We had to walk the last hour or so to the refuge where we were camping, and from there we had amazing views down the valley and up to Cayambe.  But once we arrived at the top, it was nearly dark causing the temperature to plummet and then the wind picked up.  All we could do was fight the wind to set up our tents and hunker down in our sleeping bags.

What Krakauer describes as the “relentless din of nylon flapping in the wind” at Camp Four on Everest, we got a taste for on Cayambe.  The wind blew all night long, causing several tents to collapse.  In my tent (which thankfully remained standing), Becca and I were accosted by the tent walls bending in to smack us in the face.

When we woke in the morning to Diego, our instructor, yelling, the wind was still blowing and a light rain was falling.  We stayed in our tents until Diego announced that due to the high wind we would not be able to go on the mountain.  And his assessment of the situation was not overly cautious; the wind was so strong it could knock you over.  I could even put most of my weight into the wind and remain standing.

So grudgingly, we left the mountain.  We hiked down to meet up with the bus and ended up picnicking for an hour or more in view of Cayambe’s cloud obscured peak watching condors fly overhead.  Condors are huge black and white vultures and are the national bird of Ecuador.  Seeing them in the wild is a pretty big deal since they are protected much like the bald eagle is in the US.

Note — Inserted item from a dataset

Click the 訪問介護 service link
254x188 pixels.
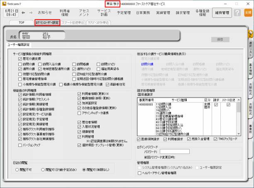147,64
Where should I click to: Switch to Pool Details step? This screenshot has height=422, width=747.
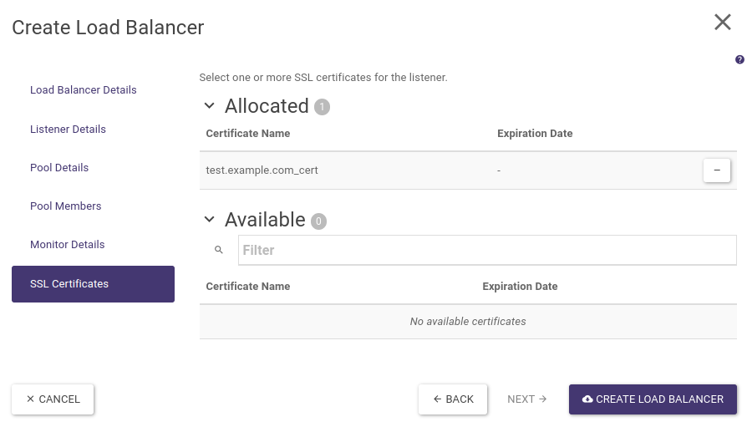(x=59, y=168)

We could not see most of Cayambe from the refuge because of the surrounding mountains and the clouds swirling around the summit.  From the path we hiked down we could see that the top of the peak is more rounded than what one traditionally pictures .  Despite the clouds which perpetually obscured our view and the nontraditional facade, the mountain still retained the grandeur and massive hulk one would expect from a peak of it’s size.

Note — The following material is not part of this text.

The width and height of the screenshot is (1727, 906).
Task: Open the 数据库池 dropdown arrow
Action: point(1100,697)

While it was disappointing to leave Cayambe without trying out the ice, that is the nature of mountain climbing.  Sometimes the weather will permit climbers to attempt the treacherous peak, sometimes it won’t.  As Eric Shipton wrote, “the mountain still holds the master card, it will grant success only in its own good time.  Why else does mountaineering retain its deep fascination?”


2 thoughts on “Cayambe.

  1. Hi,
    I came across your blog and wanted to respond to your recent adventures. I am a principal at Cotopaxi School in Cotopaxi, Colorado. We are located between Salida and Canon City, west of Colorado Springs. We are a small district with about 230 students pre-school through 12th grade. I used to travel a lot before I had my own kids and eventually I’m sure we’ll travel around the world when they get older. It sounds like you are having a wonderful adventure.
    Is it possible to help us connect with a school or schools where our students can communicate and share experiences with students from around Cotopaxi, Ecuador?
    Please let me know if that is possible. I would be happy to share more about our school and myself if that would be helpful. May God bless all you are doing and your travels.